In December, I attended both DB/Expo in New York and Database and Client/Server World in Chicago. This is no small feat, because these two major conferences are paired against each other in the same week and have been for the past couple of years. This really needs to stop. I did not see much of either conference and what I did see is blurred together.
The Client/Server Connection Ltd. booths at both DB/Expo and Database World were being called the "Dilbert booths," but not because the company used the popular comic strip in its advertising. Actually, its booths at both shows featured lots of models in heels and black evening dresses doing demonstrations. Anyone remember the girls in Robert Palmer's 1980s rock video, "Addicted to Love"? These ladies were clearly not technical --I watched them get briefed on the demo the first morning (purely research for my column, you understand). The techy women working other booths were really put off and used terms such as "booth bunnies" to describe them.
By the way, the reason the nickname "Dilbert booth" was coined had to do with the Dilbert comic strip of December 4, the first day of the shows. It featured Dilbert (I'm assuming you all know who he is), another engineer, and a saleswoman sitting at a table, with the saleswoman saying, "On one hand, my company does use inferior technology in our products . . . but on the other hand, I'm the most attractive female who has paid attention to you this year." Dilbert's response is, "What kind of engineers do you think we are??!" But his partner's response is, "Do you have pictures of your support people?"
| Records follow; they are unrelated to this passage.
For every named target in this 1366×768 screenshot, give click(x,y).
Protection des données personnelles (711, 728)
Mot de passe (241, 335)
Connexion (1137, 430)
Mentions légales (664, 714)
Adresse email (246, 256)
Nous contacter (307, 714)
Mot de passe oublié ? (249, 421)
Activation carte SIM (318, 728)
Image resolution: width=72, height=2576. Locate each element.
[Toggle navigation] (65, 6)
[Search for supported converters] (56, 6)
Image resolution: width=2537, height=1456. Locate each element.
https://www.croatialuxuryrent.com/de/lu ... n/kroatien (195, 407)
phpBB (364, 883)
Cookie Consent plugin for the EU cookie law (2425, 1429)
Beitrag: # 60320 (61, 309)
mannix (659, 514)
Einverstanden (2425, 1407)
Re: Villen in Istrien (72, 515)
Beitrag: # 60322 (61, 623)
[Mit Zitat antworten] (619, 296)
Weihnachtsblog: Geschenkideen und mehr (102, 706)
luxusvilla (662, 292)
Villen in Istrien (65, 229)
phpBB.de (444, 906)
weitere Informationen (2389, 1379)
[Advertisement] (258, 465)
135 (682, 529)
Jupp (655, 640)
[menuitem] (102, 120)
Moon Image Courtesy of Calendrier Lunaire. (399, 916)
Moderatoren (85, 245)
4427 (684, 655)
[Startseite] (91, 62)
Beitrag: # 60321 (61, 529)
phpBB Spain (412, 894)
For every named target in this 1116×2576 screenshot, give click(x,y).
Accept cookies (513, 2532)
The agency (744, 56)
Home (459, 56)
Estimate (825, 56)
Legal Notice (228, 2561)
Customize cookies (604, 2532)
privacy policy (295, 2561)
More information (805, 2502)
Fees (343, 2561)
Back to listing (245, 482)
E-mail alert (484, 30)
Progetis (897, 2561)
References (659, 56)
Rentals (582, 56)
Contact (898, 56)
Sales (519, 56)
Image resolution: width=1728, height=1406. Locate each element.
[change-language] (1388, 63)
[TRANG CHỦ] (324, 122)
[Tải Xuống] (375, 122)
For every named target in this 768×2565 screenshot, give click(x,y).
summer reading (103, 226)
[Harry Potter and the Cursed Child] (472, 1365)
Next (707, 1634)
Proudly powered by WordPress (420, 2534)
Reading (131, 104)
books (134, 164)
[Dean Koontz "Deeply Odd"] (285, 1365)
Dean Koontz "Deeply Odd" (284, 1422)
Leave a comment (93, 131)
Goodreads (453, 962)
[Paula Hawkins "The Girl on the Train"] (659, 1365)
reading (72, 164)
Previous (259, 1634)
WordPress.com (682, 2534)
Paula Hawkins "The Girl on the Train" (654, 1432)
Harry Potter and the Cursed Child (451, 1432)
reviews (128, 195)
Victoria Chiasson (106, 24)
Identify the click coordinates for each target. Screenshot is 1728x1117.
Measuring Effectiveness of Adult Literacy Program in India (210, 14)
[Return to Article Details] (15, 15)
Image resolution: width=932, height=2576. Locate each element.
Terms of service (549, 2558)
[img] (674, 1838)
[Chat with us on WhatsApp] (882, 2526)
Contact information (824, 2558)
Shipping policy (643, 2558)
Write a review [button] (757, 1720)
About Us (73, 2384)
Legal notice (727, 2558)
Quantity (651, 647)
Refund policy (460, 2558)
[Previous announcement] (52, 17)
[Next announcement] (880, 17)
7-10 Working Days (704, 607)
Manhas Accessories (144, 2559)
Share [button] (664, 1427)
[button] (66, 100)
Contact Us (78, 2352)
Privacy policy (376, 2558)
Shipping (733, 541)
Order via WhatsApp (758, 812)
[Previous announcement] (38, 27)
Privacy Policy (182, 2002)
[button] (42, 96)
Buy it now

However, Boise was more fun than I thought it would be, even though I did not get out to see much of the town. Teaching a class of programmers with mixed experience levels, positions, and backgrounds was interesting, and it seemed to work fairly well after we settled into a schedule. I have taught mixed classes before and it has usually failed, so I was impressed.
One reason for this problem is that companies will send the bosses along with their immediate subordinates. The bosses will not ask questions because they do not want to look like fools in front of their people, and their people will not ask questions because they do not want to look like fools in front their bosses.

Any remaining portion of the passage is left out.